Tuesday, May 26, 2009

Leave It to Congress: A New Way to Recycle that Green Stuff

No doubt you've heard that the Obama administration has been refusing to accept returns of the Troubled Asset Relief Program (TARP) money from some regulation-shy banks.

Some small banks have already returned smallish amounts of money, but Obama's crew of regulators are picking and choosing which big banks will be permitted to return their huge TARP loans and when they will be allowed to do so.

A variety of considerations come into play for the Obama administration when it comes to deciding which big banks will be allowed to hand back their relief checks and when. But whatever the reasoning, most Americans will welcome the return of their money.

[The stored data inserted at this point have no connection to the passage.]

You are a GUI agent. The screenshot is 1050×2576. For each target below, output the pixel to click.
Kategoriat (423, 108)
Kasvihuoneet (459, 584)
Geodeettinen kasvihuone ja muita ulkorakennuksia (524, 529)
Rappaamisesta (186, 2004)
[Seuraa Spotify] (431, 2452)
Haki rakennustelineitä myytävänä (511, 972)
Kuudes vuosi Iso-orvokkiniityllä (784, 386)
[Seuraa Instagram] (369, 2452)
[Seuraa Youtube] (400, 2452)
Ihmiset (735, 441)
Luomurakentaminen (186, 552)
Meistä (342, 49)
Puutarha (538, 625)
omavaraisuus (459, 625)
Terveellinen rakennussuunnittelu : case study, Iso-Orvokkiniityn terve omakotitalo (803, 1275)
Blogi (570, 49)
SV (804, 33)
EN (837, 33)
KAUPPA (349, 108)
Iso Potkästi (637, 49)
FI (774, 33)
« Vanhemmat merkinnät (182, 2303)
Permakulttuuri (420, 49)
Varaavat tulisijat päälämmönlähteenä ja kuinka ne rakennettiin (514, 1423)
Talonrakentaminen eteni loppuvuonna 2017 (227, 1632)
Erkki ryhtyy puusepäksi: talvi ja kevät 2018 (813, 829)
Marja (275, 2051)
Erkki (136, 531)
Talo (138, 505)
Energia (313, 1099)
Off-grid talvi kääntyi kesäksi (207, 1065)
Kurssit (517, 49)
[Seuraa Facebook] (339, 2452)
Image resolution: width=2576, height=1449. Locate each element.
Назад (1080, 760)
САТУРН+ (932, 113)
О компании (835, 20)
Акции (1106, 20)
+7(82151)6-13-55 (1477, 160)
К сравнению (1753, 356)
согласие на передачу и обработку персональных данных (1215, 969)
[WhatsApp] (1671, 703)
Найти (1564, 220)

But wait! That money, once returned, isn't going to pay back the massive debt that America incurred to finance the $700 billion TARP bank bailout.

Nope. That money goes straight into Congress's enormous pile of unspent tax money just waiting to be spent
again, this time on something different--and we just can't wait to find out what that's going to be.

From Clusterstock via Scott Jagow at Marketplace:
You see, returned TARP funds become part of the general revenue of the federal government. The money is treated just like money paid by taxpayers. It simply becomes part of the income of the government that will be spent by politicians and bureaucrats. There's no lockbox or segregated fund. It works just like Social Security taxes: the income just gets spent for whatever the government decides to spent money on.
Pretty slick, eh? Especially for a bunch of legislators who couldn't even read the TARP legislation.

Maybe they can figure out a way for the rest of us to recycle our paychecks.